╭─ Extract

It does not matter if it is sudden and severe or chronic and achy -- upper back pain can put a crimp on your daily activities. However, upper back injuries are usually short-lived and the result of a definable problem such as poor posture or a sports injury. People with long-term weight problems and smokers more commonly have chronic back issues. You are not alone in your suffering; back pain is one of the most common medical problems in the U.S.
See your doctor to obtain clearance to exercise regardless if this is a new or chronic condition. Diagnostic imaging, such as X-rays or an MRI, might help locate the source of the pain if it is not clearly definable. If you suffer a disc herniation in your upper back, exercising without medical clearance can make the condition worse.
Avoid activities such as contact sports that might re-injure your healing tissue. If the site is re-injured, you run the risk of turning an acute problem into a chronic one with repeated injuries. Until you are fully healed, which can only be determined by your doctor and your pain status, you might need to enjoy gentle aerobic activities such as walking, swimming or riding a bike.
Stretch your upper back muscles daily, but stop if you encounter pain during a stretch and try a different one. The butterfly stretch can be completed sitting in your office chair and will get the blood flowing to the injured upper back. Place your palms on your shoulders and slowly bring your elbows together in front of your body. Hold the position for a breath or two and slowly release. Repeat this for 10 to 15 repetitions or as tolerated.

╰─
╭─ Records supplied

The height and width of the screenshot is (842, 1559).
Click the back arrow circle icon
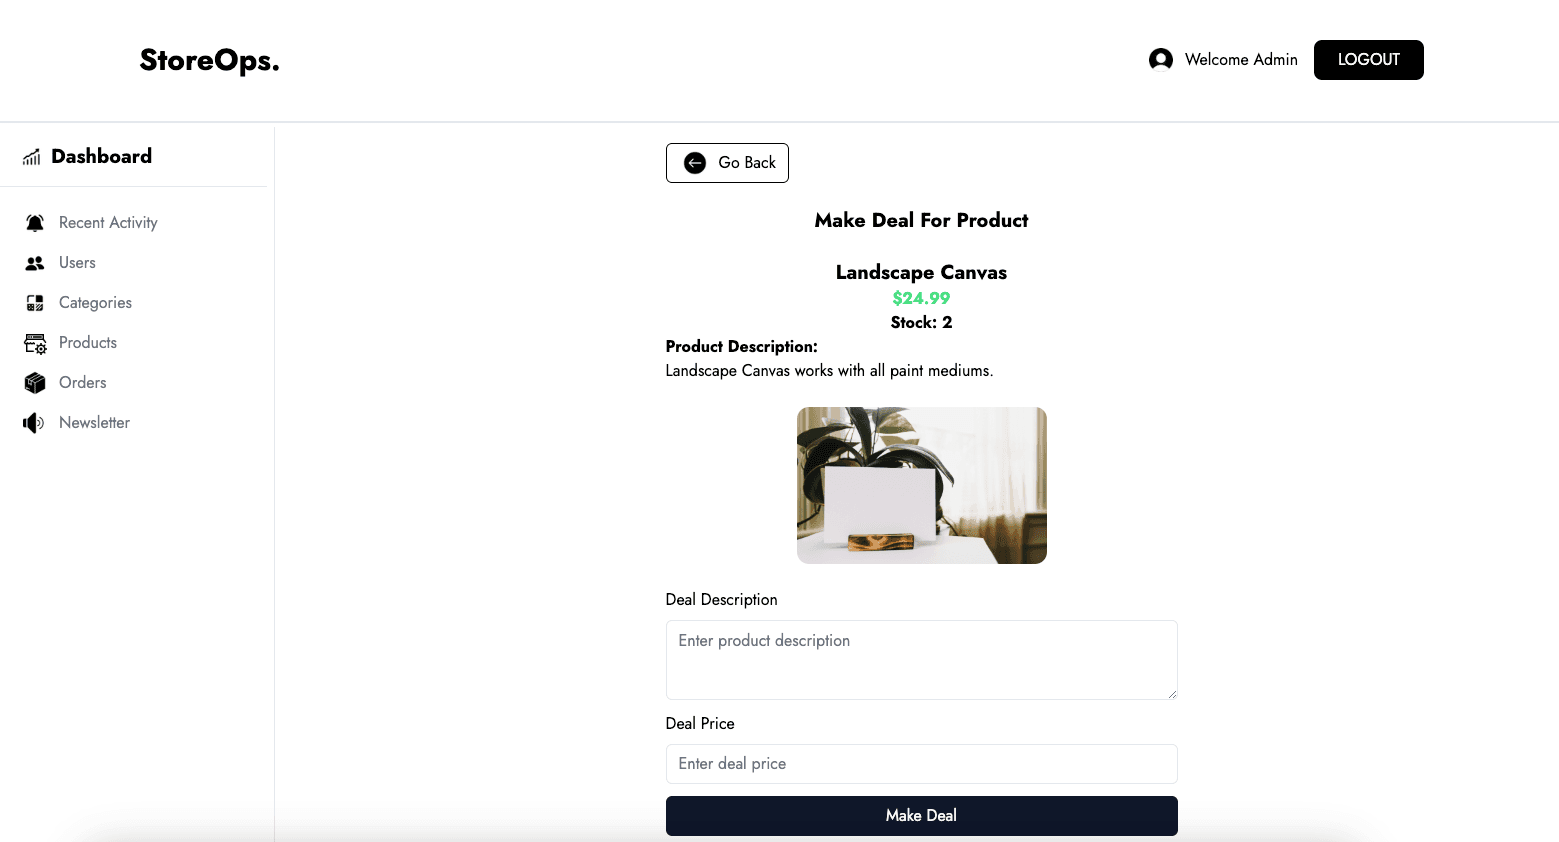coord(695,163)
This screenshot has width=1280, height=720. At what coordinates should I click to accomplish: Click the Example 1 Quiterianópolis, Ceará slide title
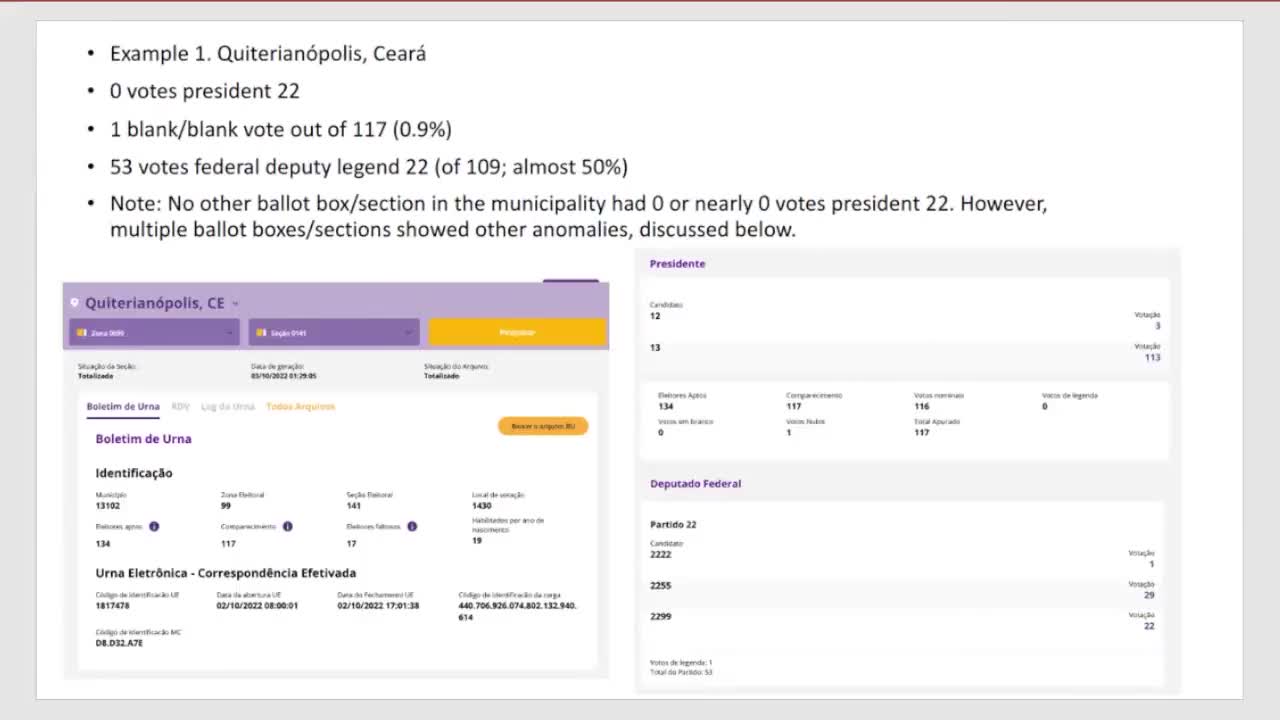point(268,54)
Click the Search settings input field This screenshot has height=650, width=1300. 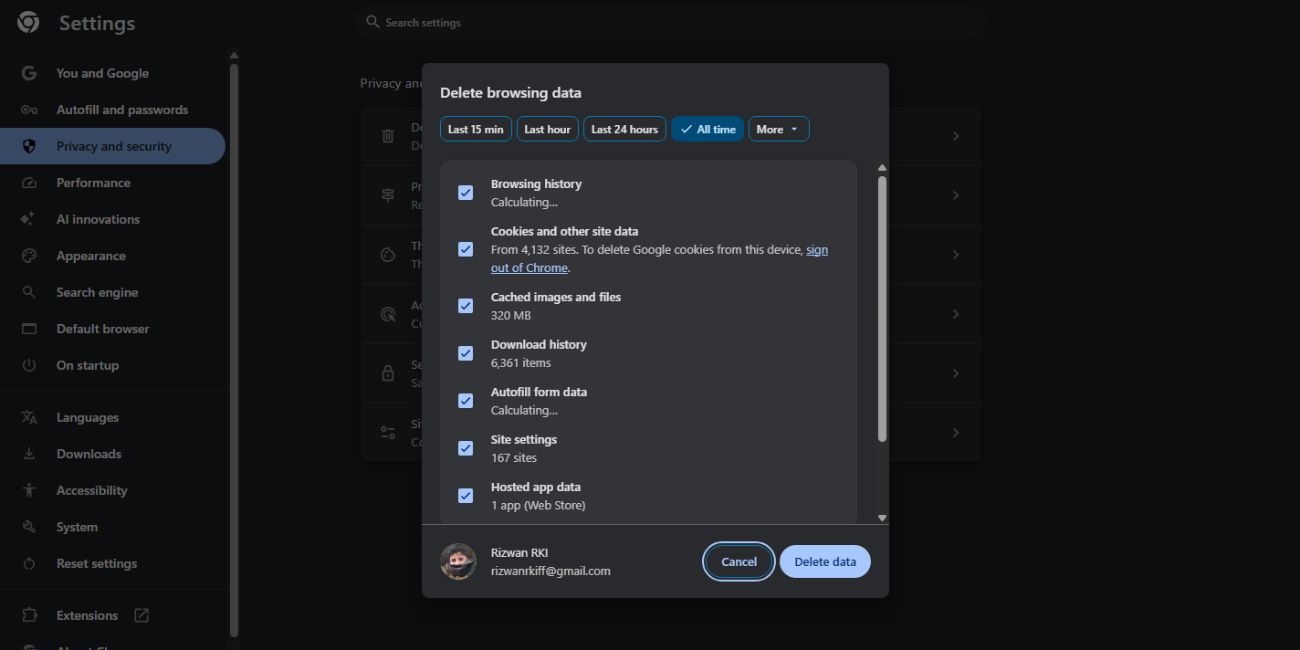tap(670, 21)
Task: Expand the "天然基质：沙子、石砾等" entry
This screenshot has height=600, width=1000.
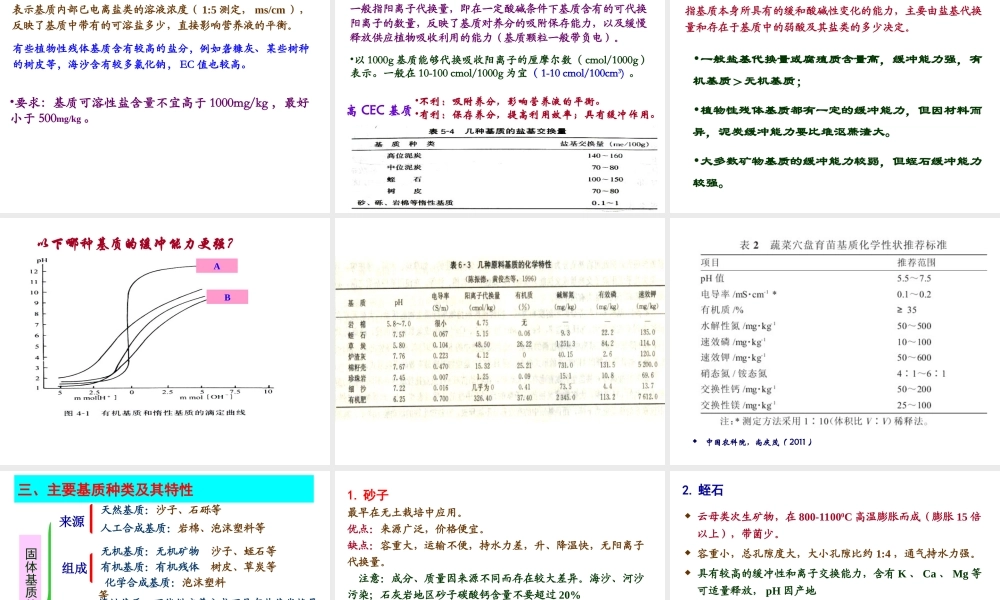Action: coord(160,510)
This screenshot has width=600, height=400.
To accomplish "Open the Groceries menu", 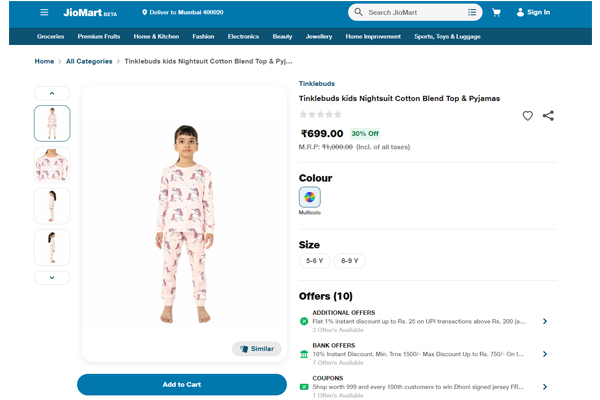I will (x=50, y=36).
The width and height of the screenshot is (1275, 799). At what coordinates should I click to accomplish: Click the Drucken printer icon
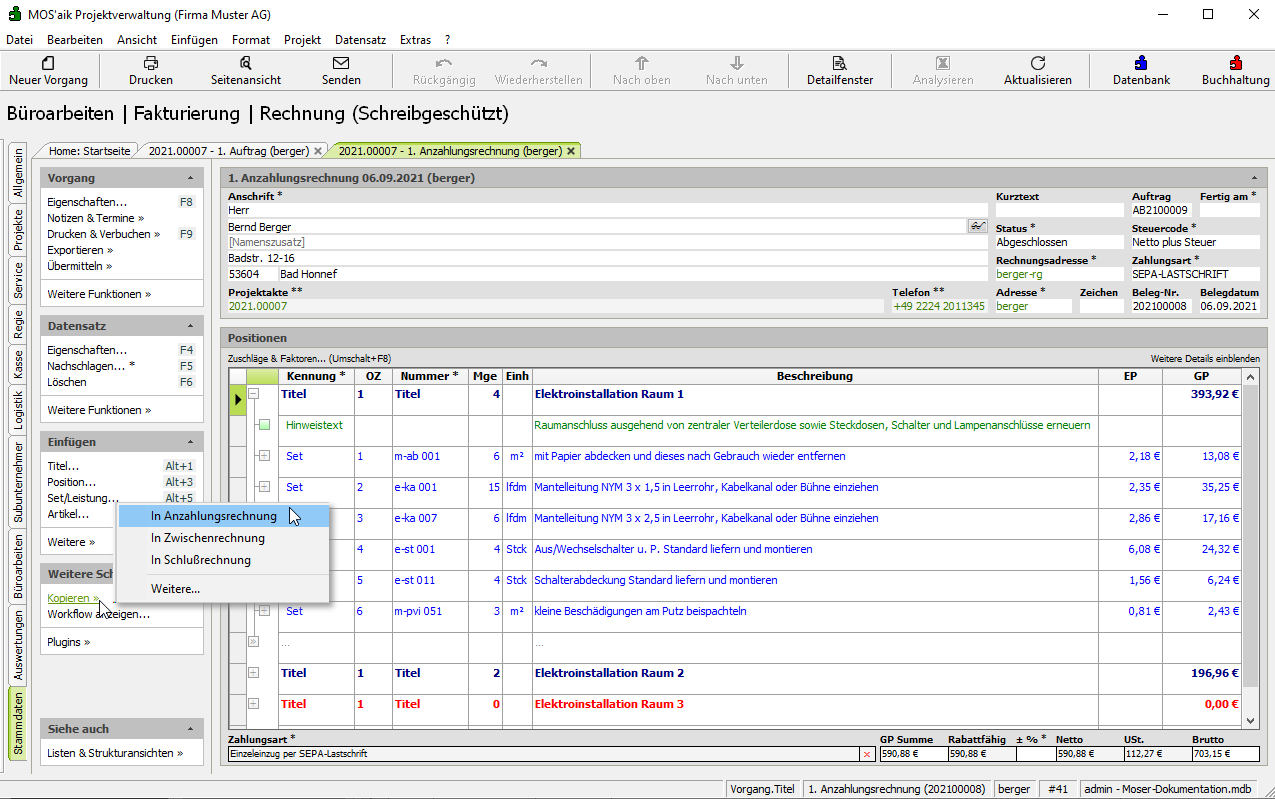click(151, 63)
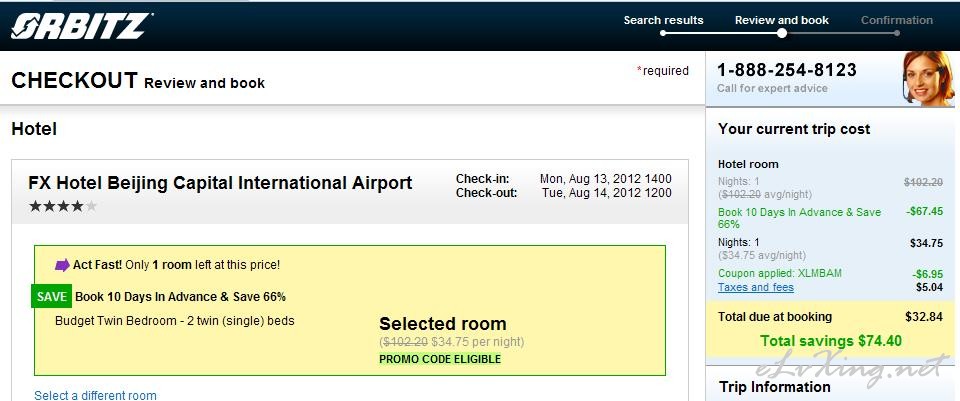Click the customer service agent photo
Viewport: 960px width, 401px height.
coord(928,78)
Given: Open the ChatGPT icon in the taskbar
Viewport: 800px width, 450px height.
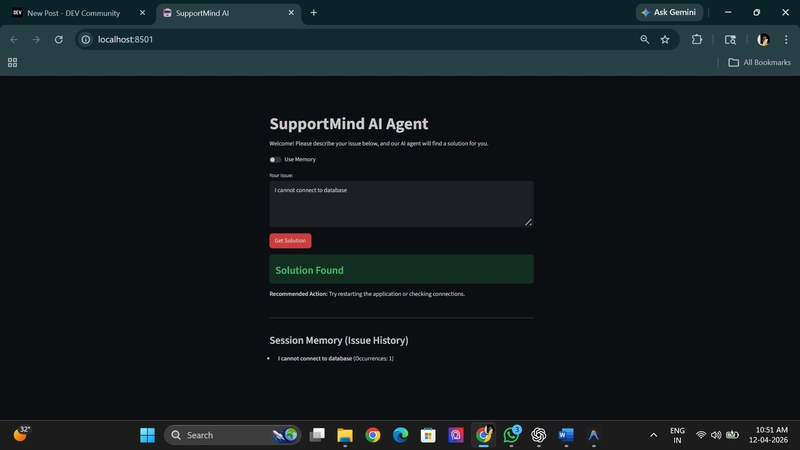Looking at the screenshot, I should point(539,435).
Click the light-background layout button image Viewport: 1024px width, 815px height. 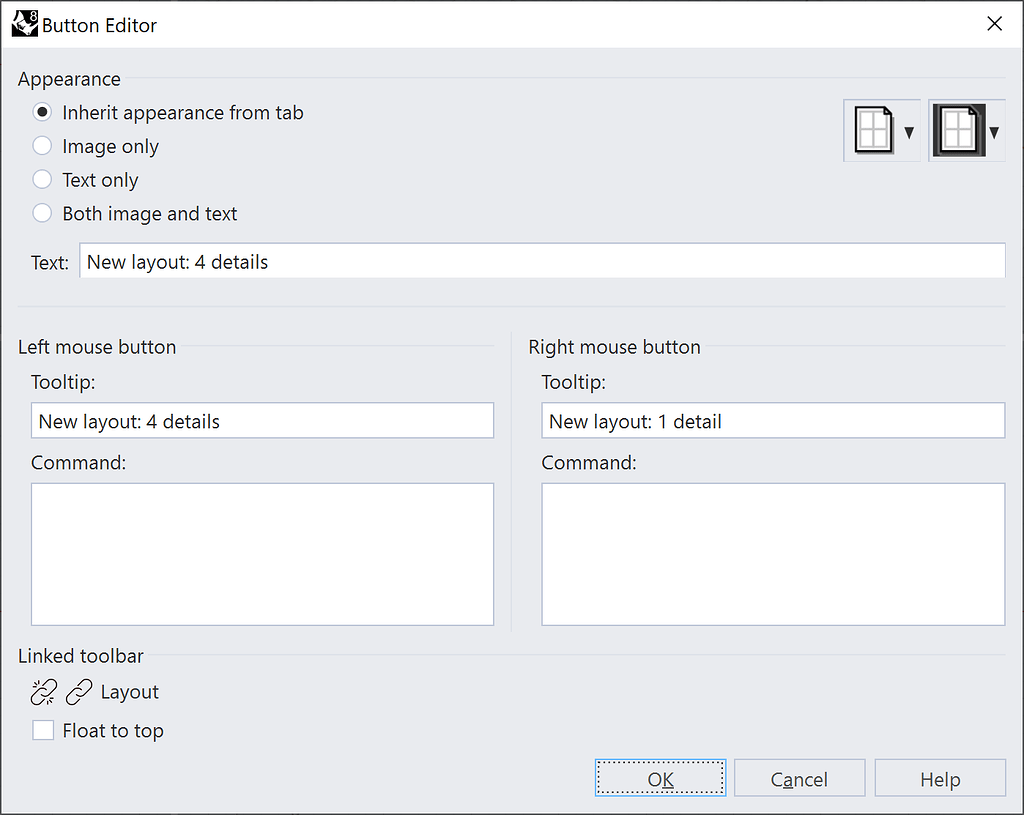[x=873, y=131]
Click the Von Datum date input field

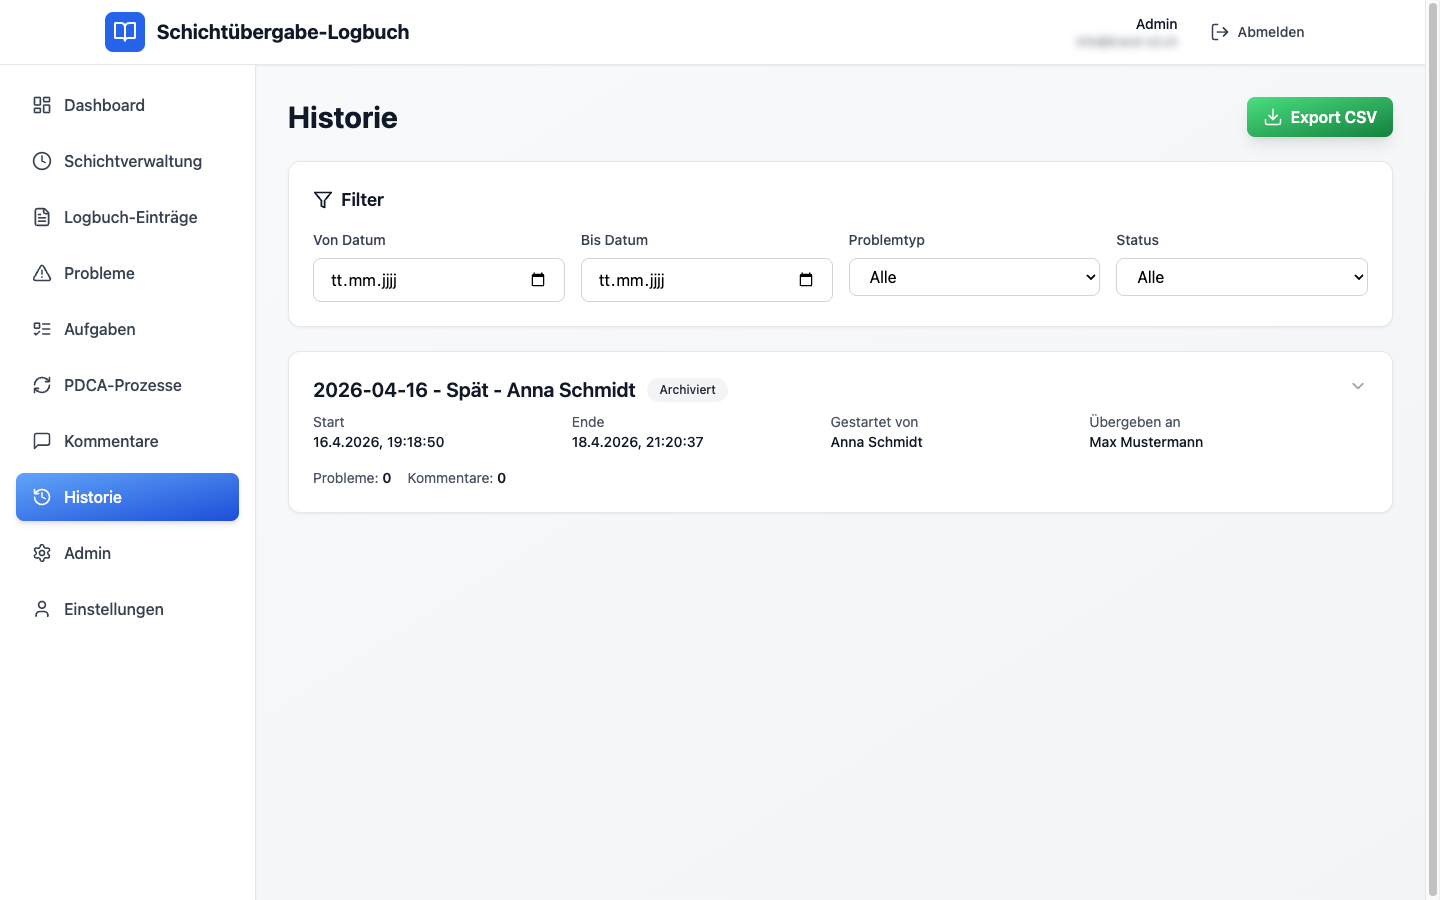coord(420,280)
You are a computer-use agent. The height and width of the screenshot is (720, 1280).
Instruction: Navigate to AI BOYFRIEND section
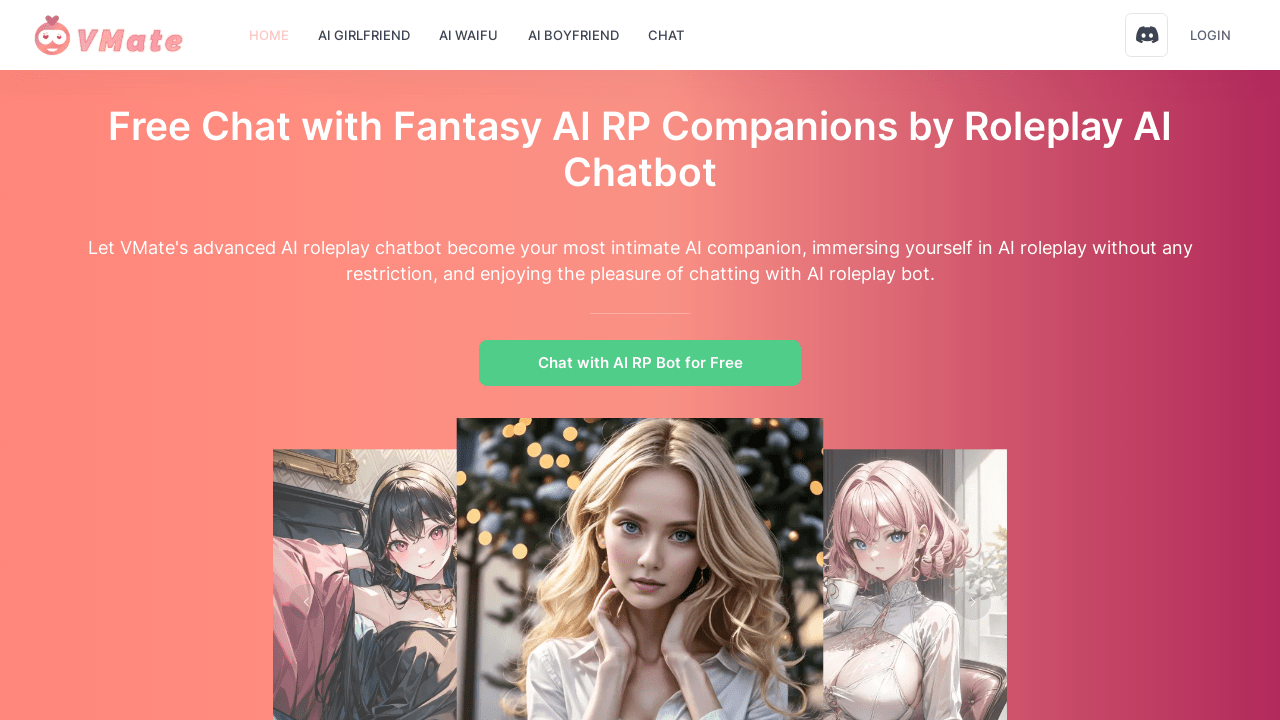tap(574, 35)
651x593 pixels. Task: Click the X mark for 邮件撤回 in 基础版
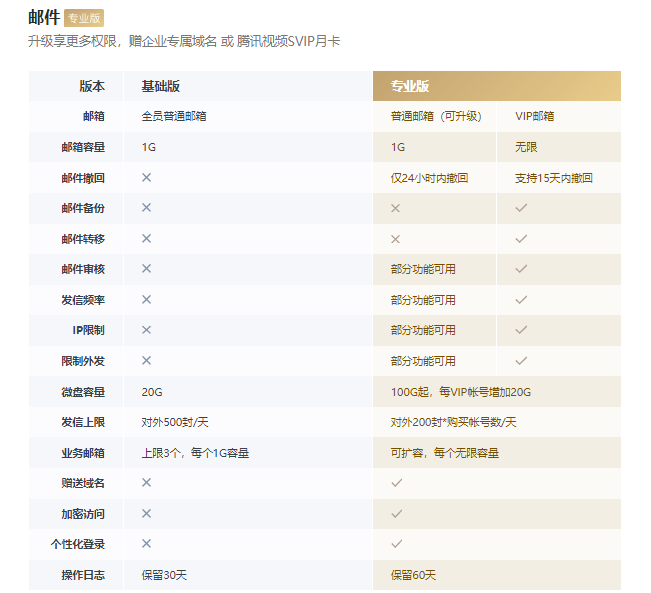(146, 177)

╰─

What you need to do:
• a. Do the following statements agree with the upper back pain article? Answer yes or no for each and quote the deciding words. (i) Smokers more commonly have chronic back issues. (ii) The butterfly stretch has to be done standing. (iii) Contact sports are suggested while the injured tissue heals.
• b. Proceed with the upper back pain article from where it stops.
The items have no connection to the upper back pain article.

Responses by task:
• a.
(i) Yes: "People with long-term weight problems and smokers more commonly have chronic back issues."
(ii) No: "The butterfly stretch can be completed sitting in your office chair"
(iii) No: "Avoid activities such as contact sports that might re-injure your healing tissue."

• b.
Begin strength-training in your upper back to decrease the incidence of future injuries. Hold dumbbells or soup cans in both hands while seated on the edge of your chair with your back straight. Slowly lift your arms in front of your body until your upper arms are level with your shoulders. Hold this position for one or two seconds, then slowly return to your beginning position. Repeat for 10 or 15 repetitions or as tolerated to strengthen the muscles in the upper back.
Eat and drink the vitamins responsible for helping to heal bones and muscles, namely vitamin C, calcium and vitamin D. Vitamin C is a potent antioxidant that assists in healing damaged tissues, such as your tendons and ligaments. It also plays a role in collagen production, which is used to heal and support tissues. Vitamin D and calcium have a synergistic effect -- you can' t use one without the other. Dark green leafy vegetables such as spinach and cow's milk or fortified grains are excellent sources of vitamin D and calcium.
Headaches are a common by-product of upper back and neck injuries. Use over-the-counter anti-inflammatories to help dull this pain so you can work on fixing the cause of it.
If pain is getting worse or numbness develops, stop your exercise program and contact your physician.